Chief Justice John Roberts essentially saved the Obama administration and Congress from that political and bad semantic decision Thursday. He upheld the individual mandate as a tax, not as an expression of Congress’ Commerce Clause power. Joining him were the court’s four liberal-moderates — Stephen Breyer, Ruth Bader Ginsburg, Elena Kagan and Sonia Sotomayor.
Not among those five votes was Anthony Kennedy. Here is a closing line of the dissent he signed, along with Samuel Alito, Antonin Scalia and Clarence Thomas: “We would find the Act invalid in its entirety.”

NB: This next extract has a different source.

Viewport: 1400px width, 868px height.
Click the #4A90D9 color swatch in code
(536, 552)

So, the Affordable Care Act came within one vote of being struck down entirely. And that missing vote was Roberts’. I would never have called that in a million years. But here is his key line: “The individual mandate must be construed as imposing a tax on those who do not have health insurance, if such a construction is reasonable.”

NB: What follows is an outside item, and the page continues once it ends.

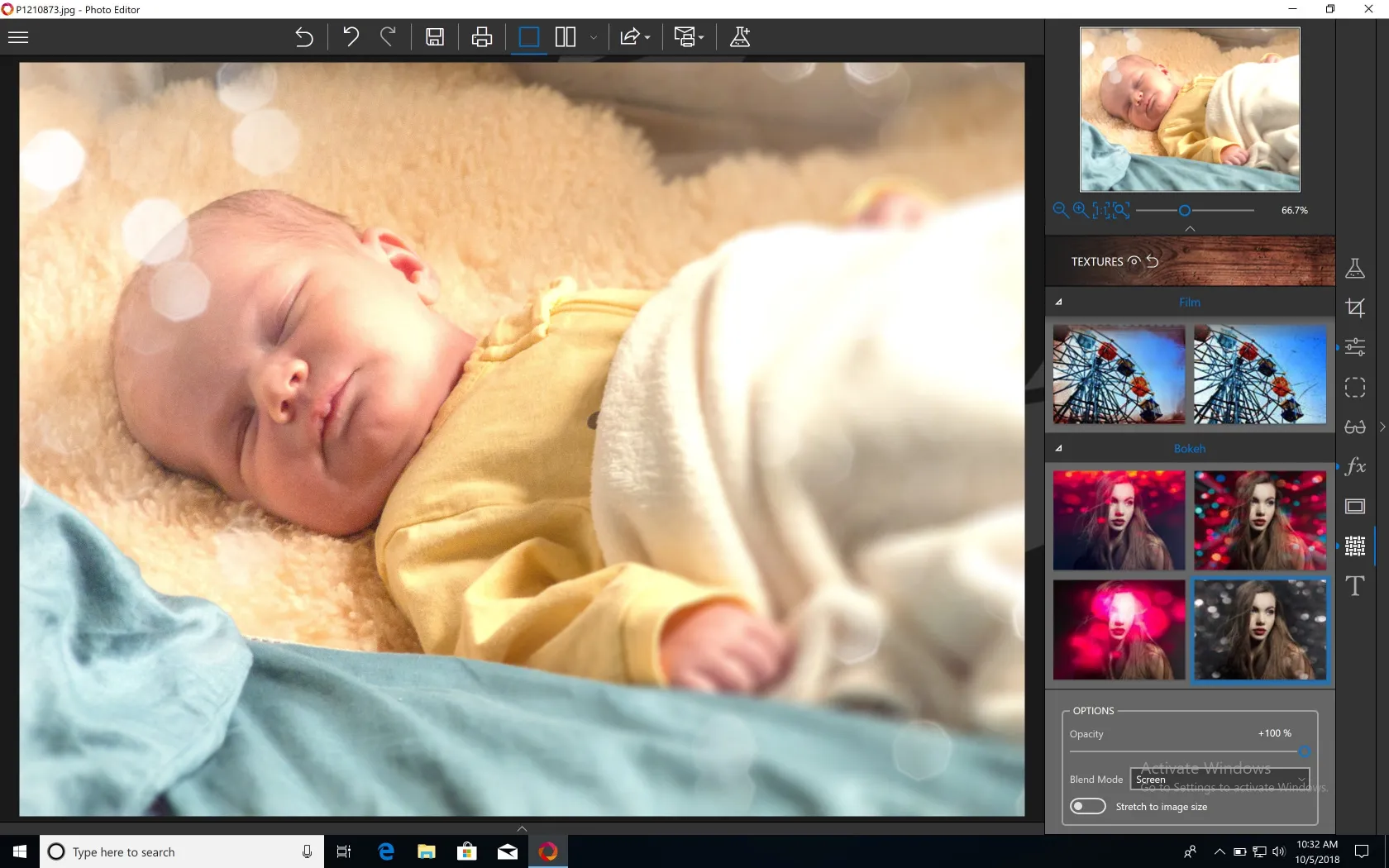Viewport: 1389px width, 868px height.
Task: Select the Adjustments tool
Action: pyautogui.click(x=1355, y=346)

This is fully in the tradition of judicial modesty and restraint: Courts are supposed to read ambiguous language in statutes to uphold them, if they can, without distorting the words beyond recognition. Because otherwise, they go too far to block the work of the directly elected branches — the definition of activism. That’s the gift Roberts gave President Obama and Congress. To read “penalty” as “tax” isn’t to distort. It is generous, but properly so.
Regulate, not compel
Left to their druthers, the four justices on the left — Breyer, Ginsburg, Kagan, and Sotomayor — would have gone down the Commerce Clause road with the Obama administration. They think that Congress did have the power under the Commerce Clause, as well as its authority to tax and spend, to enact Obamacare.

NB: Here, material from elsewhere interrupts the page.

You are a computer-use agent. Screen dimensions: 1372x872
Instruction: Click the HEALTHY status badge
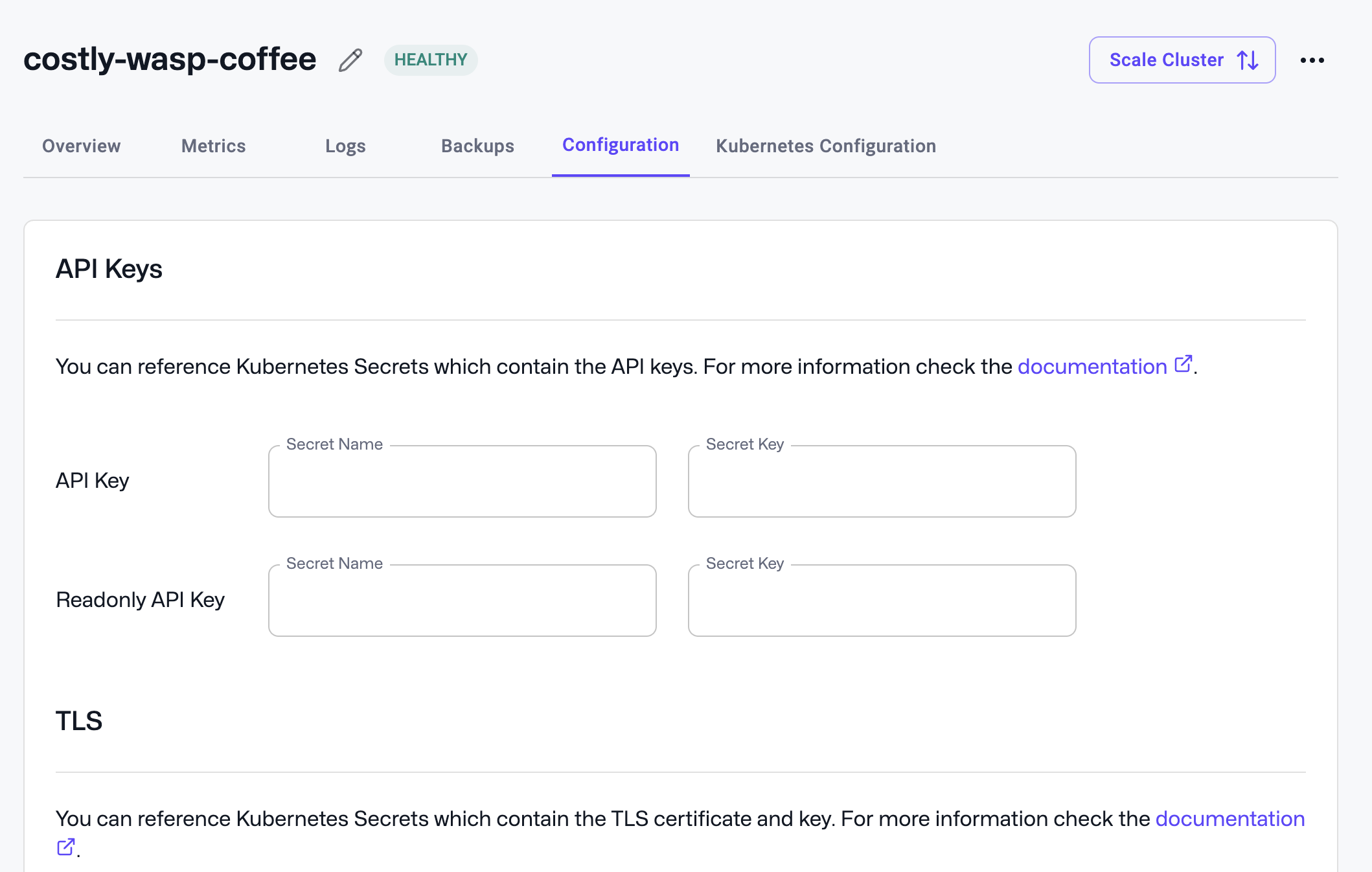coord(430,59)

Roberts disagreed. Here is the limit he set: “Construing the Commerce Clause to permit Congress to regulate individuals precisely because they are doing nothing would open a new and potentially vast domain to congressional authority.”
Also: “The Framers knew the difference between doing something and doing nothing. They gave Congress the power to regulate commerce, not to compel it.”
Does it matter that the Supreme Court upheld the law as a valid use of Congress’ taxing power instead of its commerce power? I don’t think so. It matters not at all for saving the health care law.
And more broadly and in the future? This looks like a victory for the libertarian, let’s-limit-Congress reading of the Constitution that is symbolic for now and maybe not much more than that in the future. After all, future presidents and Congresses can craft legislation to heed Roberts’ warning. As long as they don’t regulate people for doing nothing — for not buying something, in this case — they’re in the clear.
On the underlying question, I’m with the four liberals here: I don’t buy the idea that not buying insurance equals not participating in the national health care market. But I don’t think upholding Obamacare on alternate grounds, as lawyers say, means the court trampled all over Congress’ powers to regulate commerce between the states. It looks more to me like a speed bump or a detour than an insurmountable wall.
Emily Bazelon is a Slate senior editor and writes about law, family and kids.